A math whiteboard usually serves three needs at once: it shows typed maths cleanly, it lets you annotate freehand on top, and it lets you re-arrange the steps as the explanation evolves. Most teaching tools focus on one or two of these very well, depending on what they’re designed for. drawtonomy is one option that combines all three on a single infinite canvas, in the browser, for free.

Maxwell's equations as four numbered lines, ready to be circled, arrowed, or rearranged

Typed maths sits on the same infinite canvas as freehand and shapes, so you can teach a derivation step-by-step and re-arrange as the explanation evolves.

How drawtonomy compares to common alternatives

Section titled “How drawtonomy compares to common alternatives”

These are all great tools — each one is shaped for a particular teaching style. drawtonomy fits when you want typed LaTeX and freehand on the same surface, and a re-editable artefact at the end.

  • Physical whiteboards or tablets are unbeatable for spontaneous live explanation. The shareable artefact is usually a photo or a separate writeup, which is fine for many lessons.
  • Online whiteboards (Miro, Mural, Excalidraw, Notability) are excellent for shapes, sticky notes, and collaboration. Their built-in typesetting varies, so LaTeX is sometimes added as an image from another tool.
  • LaTeX renderers (Overleaf, MathJax in a notebook) produce beautifully typed maths and are a natural fit when the lesson is mostly text. Freeform annotation (“circle this, arrow to that”) usually happens elsewhere.
  • Real-time classroom tools (Bitpaper, Whereby Boards) are designed around live tutoring and shine there. Reusing the board afterwards depends on the tool’s export and persistence model.

drawtonomy combines LaTeX and freehand on the same canvas, and the exported SVG works as a lasting artefact.

  1. Type the equations. Press / (the Math tool), click on the canvas, type LaTeX. Place each step as a separate Math shape so you can rearrange them.

    Math editor with E = mc^2 in the live preview

    Each line of working is its own Math shape — easy to move, recolour, or re-edit.

  2. Annotate freehand. Press D for Freehand. Circle the term you want to substitute, draw an arrow to the next step, scribble a hint.

  3. Add diagrams when useful. Need a triangle for a geometry step or a number line for an inequality? Press G for Polygon, L for Linestring, I for intersection (turns into a clean axis cross), and so on. Yes, the autonomous-driving shapes work fine as generic geometry shapes.

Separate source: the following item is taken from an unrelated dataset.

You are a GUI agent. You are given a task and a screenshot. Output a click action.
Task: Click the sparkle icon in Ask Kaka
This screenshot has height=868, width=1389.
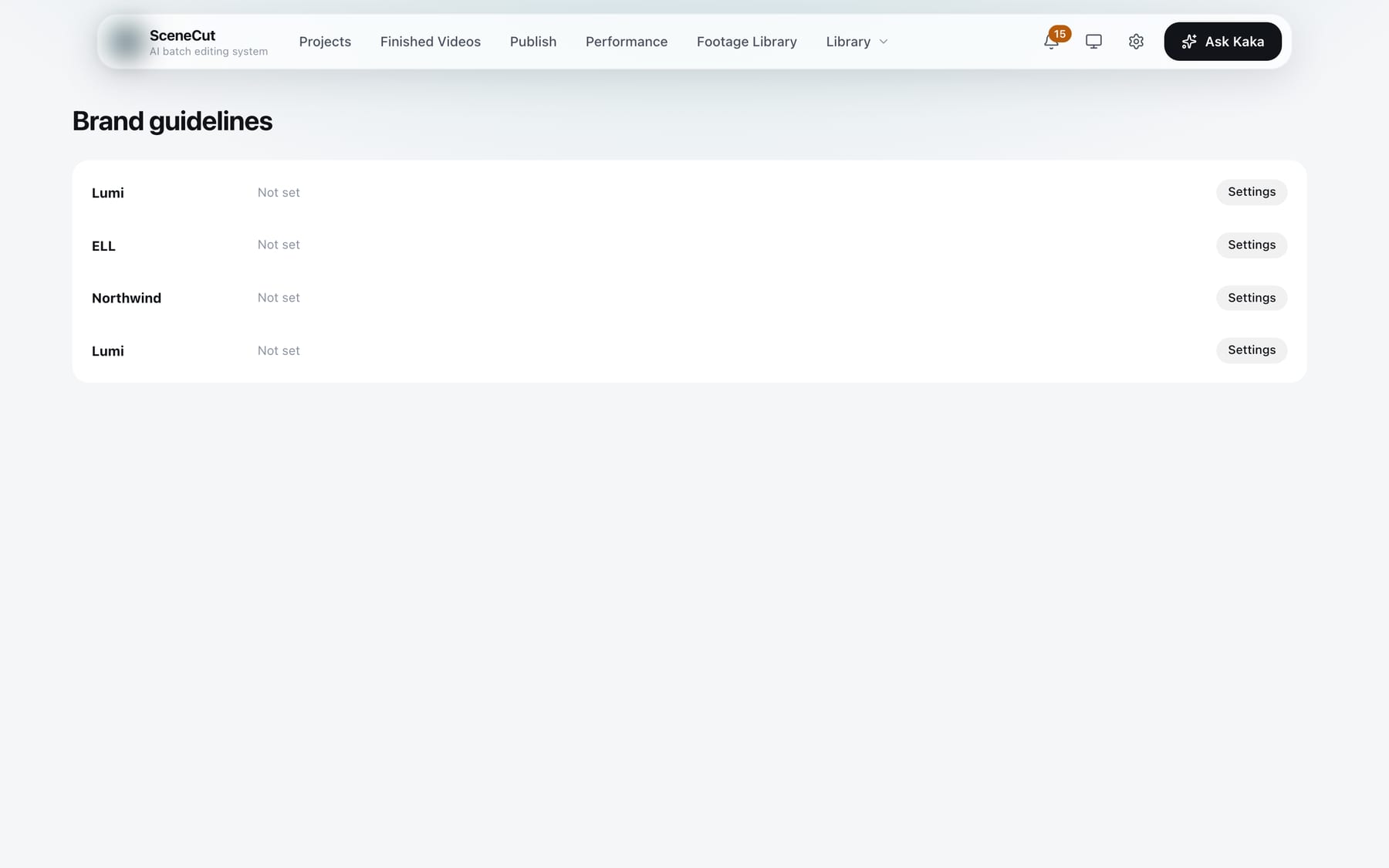pos(1189,42)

  4. Color for meaning. Substitutions in red. Given conditions in blue. Highlights in yellow. Same convention as a chalkboard lesson.

  5. Export. Menu → Export → SVG (sharp at any zoom) or PNG (drops into anything). Share the link or the file.

  • Step-by-step derivations. Stack one Math shape per line vertically. Use a freehand arrow between steps. If a student asks “wait, where did that come from?”, double-click the line to re-edit the LaTeX — no redrawing.

  • Worked-example handouts. Compose the whole worksheet on the canvas, export PDF, hand it out.

  • Tutoring session recap. Use the canvas live in a screen share. At the end, export .drawtonomy.svg and send it to the student — they get the editable canvas to re-read at home.

  • Concept-comparison sheets. Two Math shapes side-by-side (“integration by parts” vs. “u-substitution”) with arrows connecting analogous terms.

  • Chemistry classes. \ce{2 H2 + O2 -> 2 H2O} renders as a proper reaction arrow via the mhchem extension — useful for high-school and undergraduate chemistry boards.

    Chemistry equation 2 H2 + O2 → 2 H2O rendered via mhchem

    Chemistry reactions (\ce{}) render alongside math equations on the same canvas.

drawtonomy doesn’t currently have real-time multi-user editing — it’s a single-user canvas with browser-local persistence. For a live tutoring session, share your screen and treat it as a chalkboard. For asynchronous review, export the .drawtonomy.svg and let students reopen it in their own browser.